I thought of this as I wandered through the hay-scented barns with a modern cowboy (I’m pretty sure the ghost of AE was right beside me). From him (the modern cowboy, not the ghost) I learned about the breeds of horses, how they were raised, and how each rodeo event worked. Even though AE thought the time of the cowboy had ended over 100 years ago, as I watched my modern cowboy whisper soft words in his horse’s ear, while defending the sport of rodeo, it was clear the lifestyle was still going strong.

In AE’s time the parade and agricultural showing of livestock was the big deal at the Stampede. The rodeo part of things was more informal. The disorganized cowboy races didn’t have many rules other than the participants needed to wear a “full cowboy costume.” And like today, there was also controversy. A notorious “bucking contest” at the time brought out the wrath of one journalist who claimed, “Those responsible for the ‘show’ should be hauled up for cruelty to animals.”

As the Stampede has continued, animal care has improved dramatically and those involved explain most of the events are tied to the history of ranch life in some way. Tie-down roping is a show of immobilizing the calf as quickly and safely as possible to give it medical treatment. Saddle bronc riding (bucking bronco) evolved out of breaking and training horses and includes a whole host of technical skills. Bull riding has much more gruesome roots; evolving as a rodeo alternative to bullfighting, where the bulls were literally ridden to death.

Today the health and well-being of the animals and riders is paramount—but accidents do happen.

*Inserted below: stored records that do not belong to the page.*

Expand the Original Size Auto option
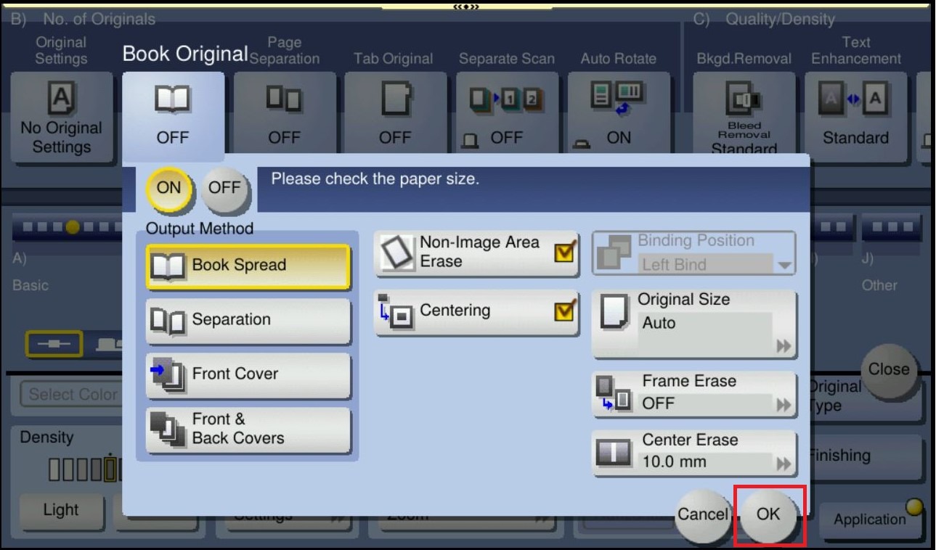The height and width of the screenshot is (550, 936). [783, 346]
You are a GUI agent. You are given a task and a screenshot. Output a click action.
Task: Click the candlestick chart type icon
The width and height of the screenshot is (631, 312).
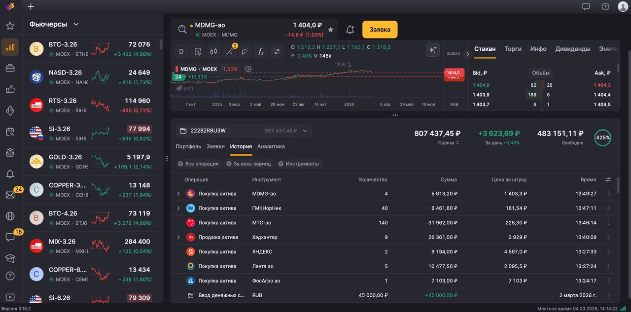[x=213, y=51]
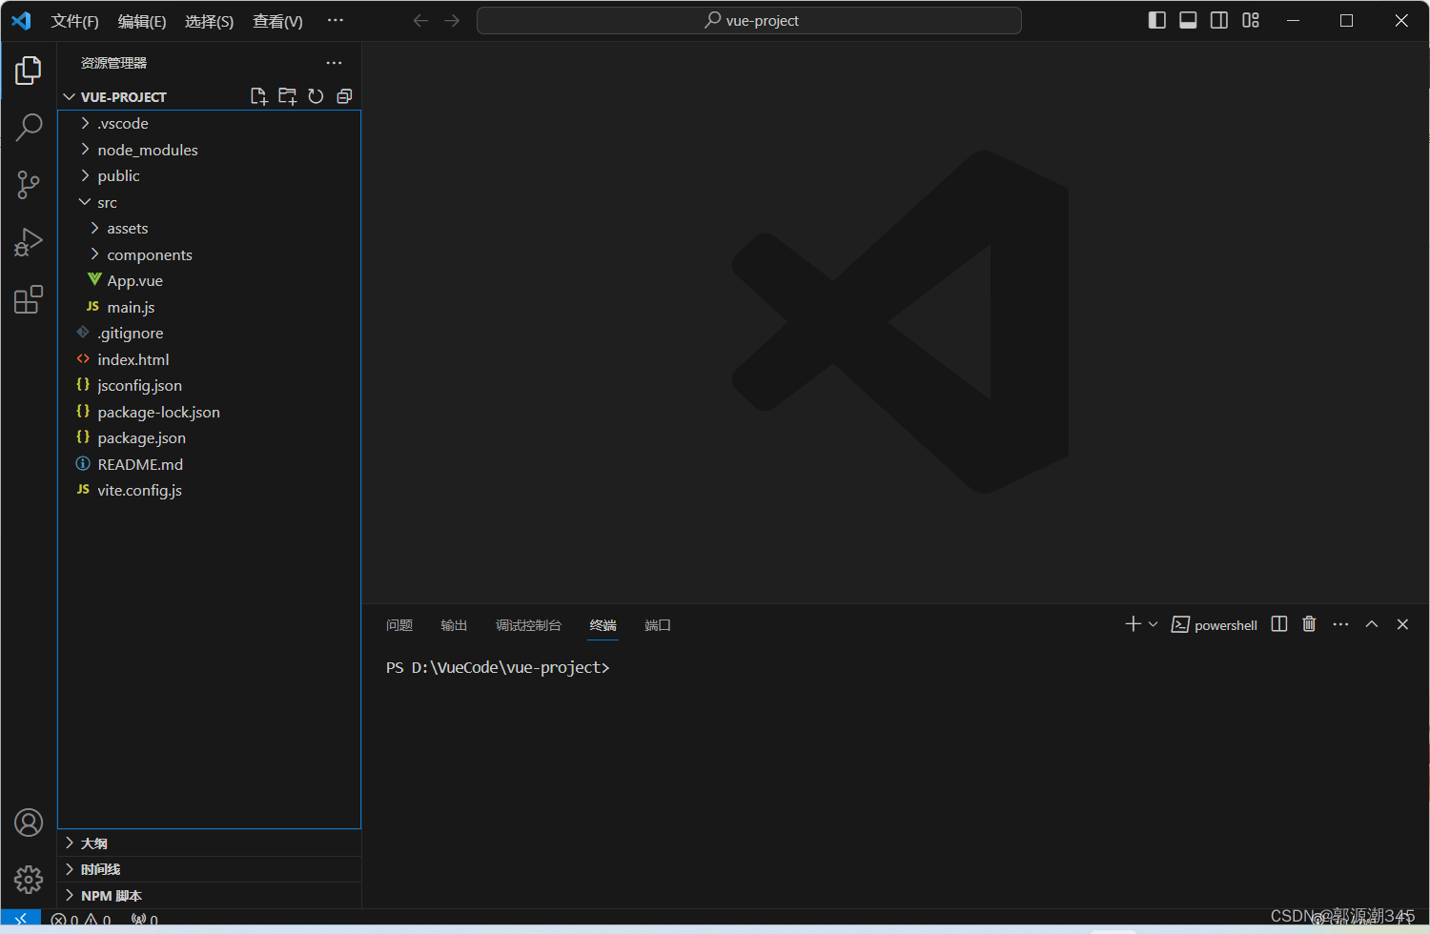Open the 文件 menu

(74, 20)
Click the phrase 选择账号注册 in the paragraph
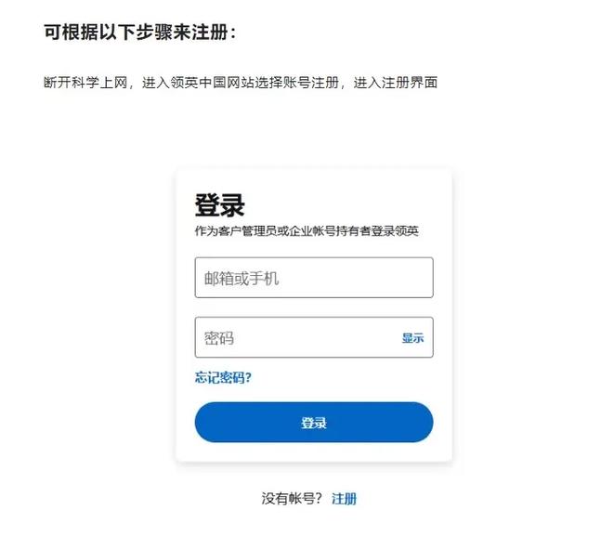The image size is (601, 536). coord(295,83)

Back out at the arena, the rodeo was in full swing. Athletic riders cautiously mounted unbroken horses and then set off one after another, each hoping to stay on their bucking horses for at least eight seconds. Now, as the crowd in the stands cheered, I knew to watch for the horse's bucking action, the cowboy's control of the horse, and how fluid their combined movement was.

I felt a breeze ruffle my hair. I imagined it was AE leaving my side—feeling he’d done his part.

I imaged AE beside me, slightly bemused that a long-ago show that was essentially a eulogy to a way of life had grown into an annual 10-day event that attracts over 1.2 million visitors a year and includes a daily parade, concerts, and some of the freakiest midway food imaginable. But I felt like maybe he had a special place in his heart for the bronco-riders—since it was his own riding injury that set him on the path to creating the Stampede. So we stuck around and watched.

Afterward we wandered through the agri-buildings, looking at the calves modern Albertan kids had raised and pondering how someone sheers a sheep so quickly. From there we headed to the Elbow River Camp where people from the Siksika, Piikani, Kainai, Tsuut’ina, and Stoney Nakoda First Nations shared their traditions and cultures—as they had since the very first Stampede.

As the day grew long, and the powwow drums echoed through the site, I watched kids in traditional regalia dance ancient dances with their elders. In the crowd, a little cowgirl stood transfixed by the ceremony and the majesty of a woman’s jingle dance. Watching her, I felt a breeze ruffle my hair. I imagined it was AE leaving my side—feeling he’d done his part. He’d shown me why he headed West and why he loved it and wanted to preserve it. It was up to me to decide if his contribution had meaning.

So I headed back to the midway, bypassing the Big Pickle Tornados and Bacon Onion Bombs in search of something healthier. As I ate, I watched as city folk, Canadian newcomers, First Nations people, and longtime ranchers (all decked out in their version of Western dress) celebrated the West at the party my ancestor started. I decided that as a legacy goes, this wasn’t a bad one.